0
Yorum
0
Beğeni
5,0
Puan
992
Okunma
eksik bi şey derler ya hani,
öyle değil bu sefer...
istemeden bir sürü söz biriktirmişim,
namluda ters dönmüş cümlelerim;
kime ne söylesem
kendimi vuracak gibiyim...
fırtına gelsin diye yalvarırcasına sessizim,
hayallerimin çatıları uçtu uçacak
yakındır böyle giderse bilirim,
yüreğim ha koptu, ha kopacak...
gül pembesi sevmişim hayatı
ama kan kırmızısı tutmuş ellerim her dalı,
yaşamaya gelmeden saatimin yelkovanı
akrep girmiş tabutuma, zehre bulamış her yanı...
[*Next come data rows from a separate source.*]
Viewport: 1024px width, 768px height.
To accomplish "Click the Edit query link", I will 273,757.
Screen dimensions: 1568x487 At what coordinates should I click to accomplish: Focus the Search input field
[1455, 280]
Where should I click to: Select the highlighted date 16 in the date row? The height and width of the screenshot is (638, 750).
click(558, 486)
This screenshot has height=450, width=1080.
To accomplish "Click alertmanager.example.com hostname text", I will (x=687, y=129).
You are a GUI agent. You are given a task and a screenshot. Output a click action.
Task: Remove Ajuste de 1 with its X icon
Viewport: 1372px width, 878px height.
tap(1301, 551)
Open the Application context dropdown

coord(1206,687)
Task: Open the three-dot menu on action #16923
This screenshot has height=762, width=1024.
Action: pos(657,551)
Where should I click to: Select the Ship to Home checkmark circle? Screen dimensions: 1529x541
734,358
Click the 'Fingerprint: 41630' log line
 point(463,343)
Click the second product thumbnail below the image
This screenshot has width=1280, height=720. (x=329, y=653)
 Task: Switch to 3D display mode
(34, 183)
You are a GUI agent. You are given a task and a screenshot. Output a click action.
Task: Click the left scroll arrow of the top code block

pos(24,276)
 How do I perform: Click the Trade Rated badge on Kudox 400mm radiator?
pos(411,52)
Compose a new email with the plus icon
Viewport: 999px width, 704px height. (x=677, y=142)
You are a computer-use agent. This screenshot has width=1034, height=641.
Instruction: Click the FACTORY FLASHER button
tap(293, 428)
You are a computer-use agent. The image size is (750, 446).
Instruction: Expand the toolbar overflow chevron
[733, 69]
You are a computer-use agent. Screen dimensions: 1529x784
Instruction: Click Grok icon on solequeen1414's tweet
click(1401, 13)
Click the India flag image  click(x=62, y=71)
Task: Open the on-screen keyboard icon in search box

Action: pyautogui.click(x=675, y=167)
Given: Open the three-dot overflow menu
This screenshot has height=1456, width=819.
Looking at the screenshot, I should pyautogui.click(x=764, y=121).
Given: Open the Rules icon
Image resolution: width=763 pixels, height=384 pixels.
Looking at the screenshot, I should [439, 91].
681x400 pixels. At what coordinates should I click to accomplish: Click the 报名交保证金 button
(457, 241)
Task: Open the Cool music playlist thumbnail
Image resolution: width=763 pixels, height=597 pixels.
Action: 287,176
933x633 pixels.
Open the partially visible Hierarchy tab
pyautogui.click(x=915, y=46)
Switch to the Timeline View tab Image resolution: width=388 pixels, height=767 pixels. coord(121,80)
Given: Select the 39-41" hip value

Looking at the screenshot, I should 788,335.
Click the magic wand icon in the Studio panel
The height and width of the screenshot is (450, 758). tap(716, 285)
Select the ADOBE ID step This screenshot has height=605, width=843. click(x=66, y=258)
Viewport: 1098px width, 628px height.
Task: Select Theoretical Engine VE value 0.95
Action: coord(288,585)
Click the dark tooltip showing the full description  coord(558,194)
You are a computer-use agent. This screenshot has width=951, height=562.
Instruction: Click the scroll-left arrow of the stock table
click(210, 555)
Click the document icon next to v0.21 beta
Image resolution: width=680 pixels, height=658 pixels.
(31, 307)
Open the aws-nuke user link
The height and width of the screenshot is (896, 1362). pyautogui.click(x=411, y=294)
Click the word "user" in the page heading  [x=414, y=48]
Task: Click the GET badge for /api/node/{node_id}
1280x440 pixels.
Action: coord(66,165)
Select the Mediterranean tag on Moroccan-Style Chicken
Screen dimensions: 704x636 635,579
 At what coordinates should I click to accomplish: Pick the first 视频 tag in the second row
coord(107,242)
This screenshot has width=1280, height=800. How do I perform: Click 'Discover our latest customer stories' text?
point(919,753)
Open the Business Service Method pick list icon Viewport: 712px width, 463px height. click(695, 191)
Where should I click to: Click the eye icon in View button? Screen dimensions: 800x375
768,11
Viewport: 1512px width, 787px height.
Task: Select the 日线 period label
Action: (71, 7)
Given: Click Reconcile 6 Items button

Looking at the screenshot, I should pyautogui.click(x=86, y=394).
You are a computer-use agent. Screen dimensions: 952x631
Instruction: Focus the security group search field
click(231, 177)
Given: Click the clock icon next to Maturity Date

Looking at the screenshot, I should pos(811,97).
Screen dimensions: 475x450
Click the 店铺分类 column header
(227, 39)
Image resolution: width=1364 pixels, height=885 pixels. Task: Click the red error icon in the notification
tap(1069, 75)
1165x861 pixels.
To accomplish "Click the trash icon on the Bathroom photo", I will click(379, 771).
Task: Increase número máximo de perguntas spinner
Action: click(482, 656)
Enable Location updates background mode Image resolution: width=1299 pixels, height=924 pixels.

yoklukla varlık arasında cennete kavuşmuş gibiyim
ama kendimle araf arasında, tanıdık bi cehennemim;
okudukça tuz basacak gibiyim
kan damlayan yaralarına ellerimin
kimseyi öldürmedim belki ama,
kimse beni öldürmeden de bilirim
zor bi soru değil ki bu
elbet bi gün ben de öleceğim
ama yüzmeden nehirde
boğulmak yakışmaz bi deliye,
işte bu yüzden koşar adım gideceğim
yazar kasa olmamış gönüllere
ve ben her günü gördüğüm tepeden
kokusunu çekmekteyim denizin zaten,
ama hayat dedikleri uçuruma atlarken
anesteziyi reddedeceğim...
gerçekle-doğru sigara dumanına boğulurken
aralarındaki sis "yağmur"a dönecek;
ve insanla sis arasına da,
bi umuttur bi "yağmur" girecek...
işte her yağmurda bir daha doğacak,
ve her doğduğumda ağlayacağım...
gökkuşağının adını küçük bir kız çocuğuna armağan etmek için
son bir kibrit çakacağım...
5.0
100% (1)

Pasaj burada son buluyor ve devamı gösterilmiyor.